Os espanhóis chamam-lhes remontadas; os ingleses preferem a expressão comebacks. Temos todos presentes na memória a forma como o Liverpool conseguiu dobrar o cabo das tormentas do resultado duro que sofreu em Camp Nou, há dois anos mais ou menos, face ao Barcelona, por 3-0. A segunda mão de Anfield ficou para a história graças a uma goleada por 4-0 que catapultou os reds para a sua segunda final da Liga dos Campeões consecutiva. Neste momento, não é preciso tal exagero de golos. No caso de manterem a baliza a zeros, os ingleses só têm que marcar dois golos. E, convenhamos, o Real Madrid, com toda a pompa de realeza que arrasta atrás de si em forma de capa debruada a ouro como campeão de todos os campeões, já levou muito plebeiamente com uns panos encharcados na sua face aristocrática.
Se dermos uma rápida vista de olhos pelas derrotas europeias do Real Madrid por três ou mais golos, descobrimos que o resultado mais desnivelado que sofreu foi de 0-5. E logo na primeira das edições da Taça dos Campeões Europeus, de 1955-56, levou 3-0 em Belgrado, frente ao Partizan, que tinha eliminado o Sporting na primeira eliminatória.

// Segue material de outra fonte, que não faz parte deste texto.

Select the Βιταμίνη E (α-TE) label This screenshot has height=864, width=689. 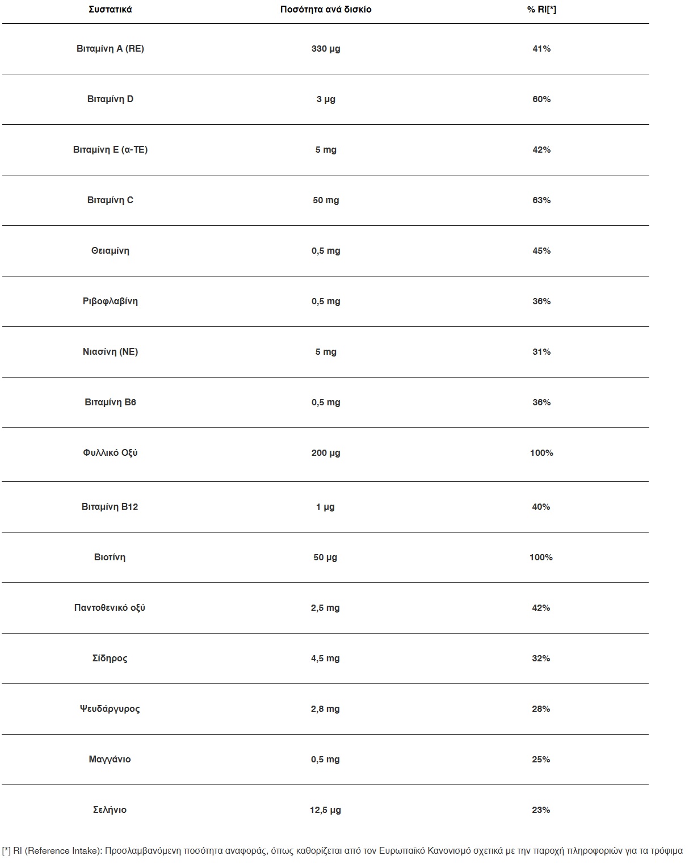[x=110, y=150]
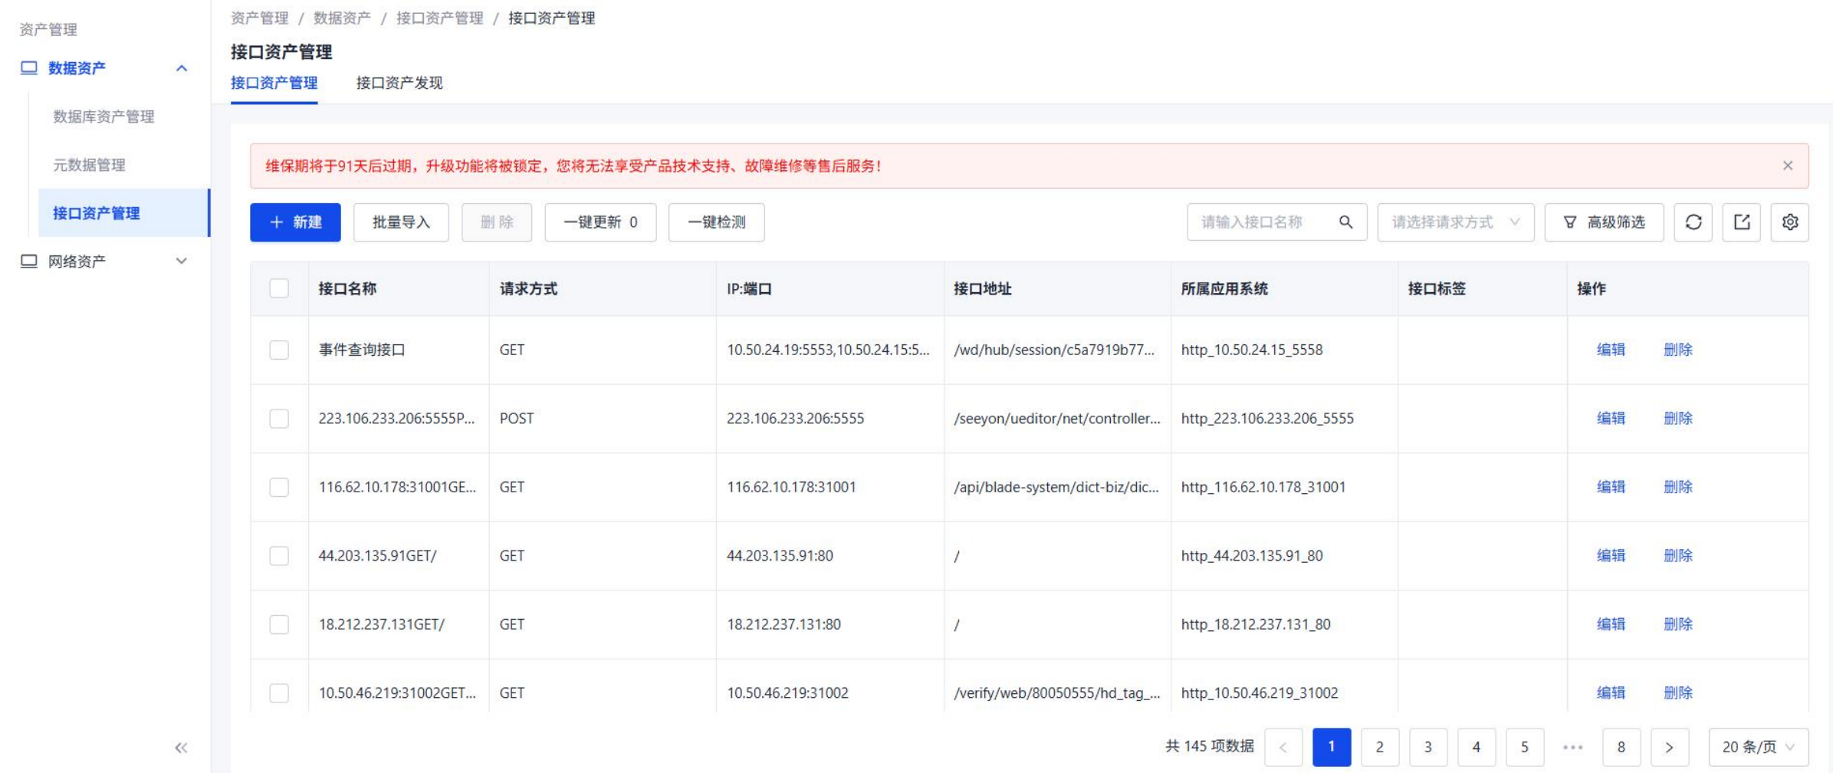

Agora, à distância, até aceitaríamos que tal score surgiu por desleixo. A grande equipa comandada por Don Alfredo Di Stéfano tinha massacrado o seu adversário na primeira mão, em Madrid, por 4-0, o que lhe deu margem suficiente para seguir para as meias-finais a despeito dos dois golos de Milutinovic – o último já aos 87 minutos – e do de Mihajtovic.
Foi preciso esperar até à época de 1964-65 para o Real levar uma coça das antigas, no velho Estádio da Luz, frente a um magnífico Benfica: 5-1. O resultado refere-se à primeira mão. No Santiago Bernabéu, o esforço dos madridistas não os levou para além do 2-1. A primeira goleada sofrida em solo britânico, foi na época de 1975-76, com um 1-4 no campo do Derby County. Depois, em casa, a remontada: 5-1. E, até hoje, o Real é bem mais conhecido pelas reviravoltas a seu favor do que contra.
Em 1979-80, o assunto foi feio. Nas meias-finais, frente ao Hamburgo, depois de vencer em Espanha por 2-0, com dois golos de Santillana, um dos melhores cabeceadores da história do futebol, o Real foi a Hamburgo ser humilhado: 1-5, golos de Kaltz (2), Hrubesch (2) e Memering. Um confronto para Klopp tomar nota.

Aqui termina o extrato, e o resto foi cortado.